I remember the wake of Grandpa Charlie’s funeral. We were at the funeral home and there was a dark room filled with flowers. The smell was sickeningly sweet. They were supposed to be comforting; they were supposed to be votive offerings of peoples’ condolences and love. It’s just ironic because they smelled so fake. There were purple daisies in there– that’s so unnatural! Sometimes I’ll be walking along and I’ll get a whiff of that fake smell again and I’m right back in that dark room.
I couldn’t go in there for the longest time. I sat outside in the..lobby? If you can call it that, sure. I sat there, too scared to go in and see him lying in that box. I remember how his wife came out and hugged me. There was a lot of drama with her because they had only been married for a few years. I didn’t really like her either. No one really liked her.

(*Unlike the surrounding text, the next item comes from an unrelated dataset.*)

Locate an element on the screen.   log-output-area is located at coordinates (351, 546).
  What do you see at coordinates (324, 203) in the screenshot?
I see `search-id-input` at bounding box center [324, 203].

I peeked into the room. I could see the tip of his sharp nose and just a hint of his forehead poking out over the side of the casket. I slowly worked my way in and settled myself on a couch on the far side of the room. All four of his high school yearbooks sat on a table and I found every picture of him in them. He was so good looking, so smart, so promising. He looked pretty much the same now, just older. He was a lawyer, you know. I was so proud of him.
Eventually someone, I don’t remember who, walked me up to the casket, and I looked at him. I could tell that he had makeup on. He was dark-skinned naturally, but the makeup faked this matte brown color that he just..wasn’t. His fingers looked so long folded up on his stomach. I expected him to get up; to look at me and smile and hug me and tell me it was okay, that he was just kidding. Then we would all laugh and go back to his house and have some chili. I wondered if he was wearing that cologne that smelled so characteristically like him. He probably wasn’t. All I could smell were those damn flowers. His second ex-wife, my step-step-ex-grandmother (the prefixes are superfluous, really), grabbed his hands and kissed his forehead in tears. I didn’t know how she could do that. I didn’t know how she could touch his cold dead flesh and feel anything but eeriness and fear.
I’ve always feared death. The idea of keeping a dead body in my house was just inconceivable. No way. I would be scared that it would come back to life and haunt me. But after listening to Dembosky’s story I’ve realized that the body is just the vessel through which the animation of life takes place. It’s like the picture frame that once housed a masterpiece. The fact that it is carbon-based and now decomposing is just an extra little tidbit, an insignificant detail. I guess I can understand wanting to hold onto it for as long as I can.
I feel like the family is still reeling from his death. We haven’t fully recovered. It’s been five or six years now, I guess. I wish I could call him up and tell him about my plans. I want him to come to my graduation in May and tell me how proud he is. I want him to read this blog. I still miss him. It’s weird because I’ve never been particularly attached in personal relationships. If this had not have happened, I never would have imagined that after five years, I could still cry about the loss of a person. But here I am. It’s raw human emotion, and although it is sad, I also find it to be refreshing and relieving. I go through so much of my life feigning appropriate emotions for situations; seldom do I genuinely and wholeheartedly feel something with all of my being.